Inactivation of the E-Prostanoid 3 Receptor Attenuates the Angiotensin II Pressor Response via Decreasing Arterial Contractility

Abstract

Objective— The present studies aimed at elucidating the role of prostaglandin E 2 receptor subtype 3 (E-prostanoid [EP] 3) in regulating blood pressure. Methods and Results— Mice bearing a genetic disruption of the EP3 gene (EP 3 −/− ) exhibited reduced baseline mean arterial pressure monitored by both tail-cuff and carotid arterial catheterization. The pressor responses induced by EP3 agonists M&B28767 and sulprostone were markedly attenuated in EP3 −/− mice, whereas the reduction of blood pressure induced by prostaglandin E 2 was comparable in both genotypes. Vasopressor effect of acute or chronic infusion of angiotensin II (Ang II) was attenuated in EP3 −/− mice. Ang II-induced vasoconstriction in mesenteric arteries decreased in EP3 −/− group. In mesenteric arteries from wild-type mice, Ang II-induced vasoconstriction was inhibited by EP3 selective antagonist DG-041 or L798106. The expression of Arhgef-1 is attenuated in EP3 deficient mesenteric arteries. EP3 antagonist DG-041 diminished Ang II-induced phosphorylation of myosin light chain 20 and myosin phosphatase target subunit 1 in isolated mesenteric arteries.
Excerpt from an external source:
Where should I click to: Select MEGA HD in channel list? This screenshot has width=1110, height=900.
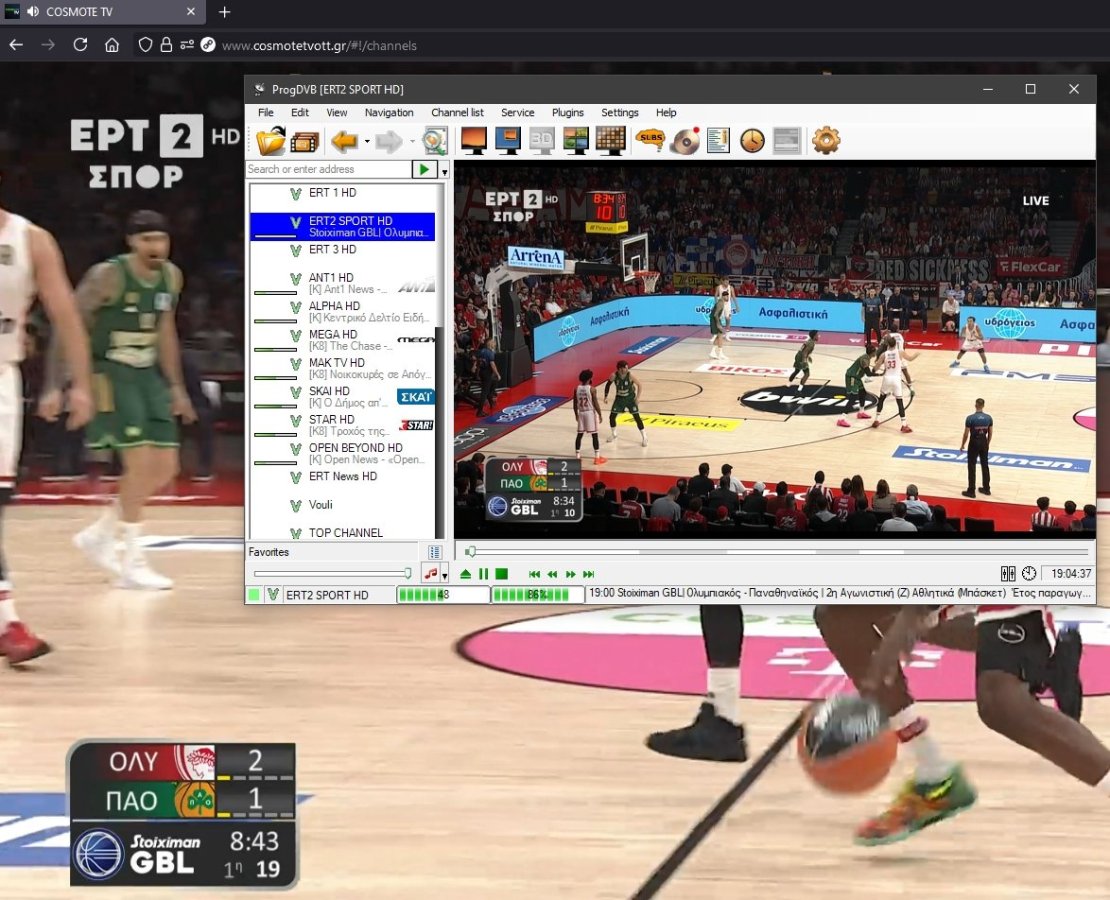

Furthermore, in vascular smooth muscle cells, Ang II–induced intracellular Ca 2+ increase was potentiated by EP3 agonist sulprostone but inhibited by DG-041. Conclusion— Activation of the EP3 receptor raises baseline blood pressure and contributes to Ang II–dependent hypertension at least partially via enhancing Ca 2+ sensitivity and intracellular calcium concentration in vascular smooth muscle cells. Selective targeting of the EP3 receptor may represent a potential therapeutic target for the treatment of hypertension.